What was the world like in 1928 when the Lord Baltimore Hotel was built and opened? Many aspects of that year would be familiar to those of us living in 2013, and many others would be utterly foreign.
Construction of the Lord Baltimore Hotel began in May of 1928. In June, Amelia Earhart became the first woman to successfully complete a transatlantic flight. She would later make an appearance at the Lord Baltimore Hotel.
The average net income in the United States for 1928 was $6197, according to the IRS, and 511 people (or 0.13%) were millionaires (see this document for complete data: 28soirepar).
In Europe, Benito Mussolini was busy rigging Italy’s electoral system to gain more power, as described by Chris Trueman:
“Mussolini appointed members to the Fascist Grand Council and from 1928, the Grand Council had to be consulted on all constitutional issues. As Mussolini appointed people onto the Council, logic would dictate that those people would do what Mussolini wished them to do.

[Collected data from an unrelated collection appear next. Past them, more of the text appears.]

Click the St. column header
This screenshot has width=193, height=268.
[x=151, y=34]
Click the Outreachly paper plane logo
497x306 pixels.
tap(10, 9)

The electoral system was changed again in 1928. Mussolini said after the change:
“Any possibility of choice is eliminated…..I never dreamed of a chamber like yours.””
Prohibition was in its ninth year by 1928, and things weren’t going so well:
“The Moderation League has continued for a fourth year its national survey of conditions under prohibition.
The police departments of 584 places have supplied their figures of arrests for intoxication for the four years 1924 to 1927; 618 departments for the 8 years 1920 to 1927; and 388 departments for the 14 years 1924 to 1927.
The most significant things disclosed by this year’s figures are:
1. In the 584 places arrests for drunkenness increased from 640,125 in 1924…to 707,104 in 1927.
2. In the 618 places arrests for drunkenness in 1927 reached 238 per cent of the figures for 1920, the first year of national prohibition, which was the lowest year for drunkenness.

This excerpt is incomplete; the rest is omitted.